Formą imponuje zwłaszcza Estończyk Kontantin Vassiljev, o którego postawie mówi już cała Polska. Ma na swoim koncie bramki, asysty ale przede wszystkim doskonałe podania do swoich partnerów. Znakomicie spisuje się także defensywa Jagiellonii z Marianem Kelemanem na czele. Nic dziwnego, że fani żółto-czerwonych oczekują na kolejną wygraną.
Piątkowy rywal nie jest jednak chłopcem do bicia. Klasę rywali docenia trener Michał Probierz.

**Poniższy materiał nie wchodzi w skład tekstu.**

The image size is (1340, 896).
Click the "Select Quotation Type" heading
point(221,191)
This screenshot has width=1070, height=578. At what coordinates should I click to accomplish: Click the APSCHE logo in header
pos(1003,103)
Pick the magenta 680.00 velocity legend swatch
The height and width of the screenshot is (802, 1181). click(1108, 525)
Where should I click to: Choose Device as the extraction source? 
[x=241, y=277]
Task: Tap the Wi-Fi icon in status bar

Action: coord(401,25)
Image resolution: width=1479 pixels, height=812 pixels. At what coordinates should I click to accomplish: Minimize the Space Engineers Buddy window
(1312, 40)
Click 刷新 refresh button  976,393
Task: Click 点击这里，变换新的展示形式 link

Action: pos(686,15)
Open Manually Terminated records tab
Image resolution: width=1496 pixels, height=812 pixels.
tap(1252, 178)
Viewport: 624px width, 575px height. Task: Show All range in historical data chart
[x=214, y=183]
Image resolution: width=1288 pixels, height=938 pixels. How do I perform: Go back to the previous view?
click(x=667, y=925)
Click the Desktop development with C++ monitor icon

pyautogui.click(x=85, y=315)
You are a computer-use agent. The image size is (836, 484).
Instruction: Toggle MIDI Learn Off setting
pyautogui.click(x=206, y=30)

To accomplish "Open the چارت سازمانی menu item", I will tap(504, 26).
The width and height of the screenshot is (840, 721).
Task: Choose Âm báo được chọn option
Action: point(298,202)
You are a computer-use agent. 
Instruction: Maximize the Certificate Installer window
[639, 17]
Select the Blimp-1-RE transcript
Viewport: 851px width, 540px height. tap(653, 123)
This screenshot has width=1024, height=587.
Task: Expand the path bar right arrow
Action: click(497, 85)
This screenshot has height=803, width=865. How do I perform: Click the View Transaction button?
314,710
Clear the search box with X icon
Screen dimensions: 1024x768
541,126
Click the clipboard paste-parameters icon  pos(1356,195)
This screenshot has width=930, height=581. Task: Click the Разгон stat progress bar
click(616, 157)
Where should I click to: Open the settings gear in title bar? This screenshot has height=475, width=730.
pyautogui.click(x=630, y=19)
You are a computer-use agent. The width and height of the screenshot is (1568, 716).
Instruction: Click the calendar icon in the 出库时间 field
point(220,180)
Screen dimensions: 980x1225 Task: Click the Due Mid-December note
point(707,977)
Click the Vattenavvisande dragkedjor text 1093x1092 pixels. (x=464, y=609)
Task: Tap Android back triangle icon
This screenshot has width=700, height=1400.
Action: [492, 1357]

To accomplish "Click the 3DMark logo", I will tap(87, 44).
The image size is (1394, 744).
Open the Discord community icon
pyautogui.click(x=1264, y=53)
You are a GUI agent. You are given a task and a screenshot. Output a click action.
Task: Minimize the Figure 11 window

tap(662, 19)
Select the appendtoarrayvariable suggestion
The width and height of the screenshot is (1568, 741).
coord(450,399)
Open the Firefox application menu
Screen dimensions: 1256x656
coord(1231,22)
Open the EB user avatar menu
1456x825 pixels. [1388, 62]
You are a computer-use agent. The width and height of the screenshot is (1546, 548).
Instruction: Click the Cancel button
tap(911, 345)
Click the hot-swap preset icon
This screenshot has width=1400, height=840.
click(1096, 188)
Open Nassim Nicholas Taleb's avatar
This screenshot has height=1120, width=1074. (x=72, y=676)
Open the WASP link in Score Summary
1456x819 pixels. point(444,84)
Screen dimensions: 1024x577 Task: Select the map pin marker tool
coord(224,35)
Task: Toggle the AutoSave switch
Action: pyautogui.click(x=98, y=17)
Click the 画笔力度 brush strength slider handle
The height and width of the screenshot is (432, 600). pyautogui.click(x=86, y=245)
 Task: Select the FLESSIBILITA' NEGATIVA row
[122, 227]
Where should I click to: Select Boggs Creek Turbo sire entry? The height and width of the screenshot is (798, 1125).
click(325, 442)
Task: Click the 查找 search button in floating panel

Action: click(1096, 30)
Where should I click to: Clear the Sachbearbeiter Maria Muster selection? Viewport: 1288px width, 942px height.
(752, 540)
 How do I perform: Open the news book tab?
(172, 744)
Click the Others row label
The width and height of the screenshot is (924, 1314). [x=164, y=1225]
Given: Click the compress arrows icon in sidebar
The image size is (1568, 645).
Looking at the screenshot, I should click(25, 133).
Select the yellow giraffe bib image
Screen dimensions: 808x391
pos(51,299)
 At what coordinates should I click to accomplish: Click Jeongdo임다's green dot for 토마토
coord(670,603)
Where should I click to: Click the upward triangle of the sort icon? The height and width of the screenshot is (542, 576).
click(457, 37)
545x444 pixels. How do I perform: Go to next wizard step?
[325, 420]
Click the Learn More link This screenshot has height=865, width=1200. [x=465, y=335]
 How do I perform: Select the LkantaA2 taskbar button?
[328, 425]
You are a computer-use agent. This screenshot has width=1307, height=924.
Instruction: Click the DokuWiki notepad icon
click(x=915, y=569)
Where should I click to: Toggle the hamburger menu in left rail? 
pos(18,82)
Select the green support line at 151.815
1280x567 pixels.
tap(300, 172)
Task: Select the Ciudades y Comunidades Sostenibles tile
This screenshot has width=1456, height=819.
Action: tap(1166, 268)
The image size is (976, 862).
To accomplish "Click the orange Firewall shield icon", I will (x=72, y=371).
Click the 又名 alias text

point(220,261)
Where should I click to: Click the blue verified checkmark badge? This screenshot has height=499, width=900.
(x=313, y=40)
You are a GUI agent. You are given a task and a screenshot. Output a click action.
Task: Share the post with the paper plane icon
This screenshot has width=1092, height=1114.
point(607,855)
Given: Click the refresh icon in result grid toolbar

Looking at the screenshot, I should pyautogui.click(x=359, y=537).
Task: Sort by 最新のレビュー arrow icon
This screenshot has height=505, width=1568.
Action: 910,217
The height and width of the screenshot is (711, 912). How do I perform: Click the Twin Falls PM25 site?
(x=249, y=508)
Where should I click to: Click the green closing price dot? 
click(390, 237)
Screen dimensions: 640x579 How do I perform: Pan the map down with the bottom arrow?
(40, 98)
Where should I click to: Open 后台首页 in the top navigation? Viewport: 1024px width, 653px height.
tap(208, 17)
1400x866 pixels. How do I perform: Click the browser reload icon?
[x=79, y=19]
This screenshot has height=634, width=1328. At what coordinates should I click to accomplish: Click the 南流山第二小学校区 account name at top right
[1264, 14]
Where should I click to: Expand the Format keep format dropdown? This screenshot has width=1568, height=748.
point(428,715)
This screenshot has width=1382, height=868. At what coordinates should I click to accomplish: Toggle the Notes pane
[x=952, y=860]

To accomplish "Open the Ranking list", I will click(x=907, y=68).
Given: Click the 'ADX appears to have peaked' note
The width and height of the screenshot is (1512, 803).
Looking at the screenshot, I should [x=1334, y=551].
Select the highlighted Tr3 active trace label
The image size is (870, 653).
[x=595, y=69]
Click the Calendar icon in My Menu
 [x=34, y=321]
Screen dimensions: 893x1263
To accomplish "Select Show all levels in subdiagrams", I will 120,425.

- Jest to bardzo poukładany zespół, nieprzypadkowo awansowali i zwycięstwo będzie dla nas bardzo trudnym zadaniem. Wiemy, że są solidni jako drużyna. Chociaż Arka nie ma takich indywidualności, to ich siłą jest kolektyw. Myślę, że w tym roku mogą być drugim Zagłębiem Lubin. Potrafią powalczyć i być naprawdę groźni, dlatego trzeba bardzo sumiennie podejść do tego meczu – komplementował Arkę szkoleniowiec Jagi na portalu internetowym jagiellonia.pl
Ma słuszność, bo o klasie Arki przekonały się m. in. Ruch Chorzów i Wisła Kraków, które żółto-niebiescy odprawili po 3:0. Gdynianie zaliczyli tylko jedną wpadkę: w pierwszej kolejce przegrali w Niecieczy z Bruk-Betem Termalicą. W szeregach rywali formą imponuje Dariusz Zjawiński i Mateusz Szwoch. Do zespołu dołączył po kontuzji Michał Nalepa, który na mecz z Jagiellonią ma być już w pełnej dyspozycji. Trener Grzegorz Niciński do Białegostoku wybiera się po punktową zdobycz.
Arka w Białymstoku zamelduje się już czwartek i zostanie na Podlasiu na dłużej. We wtorek gdynian czeka mecz Pucharu Polski z Olimpią Zambrów.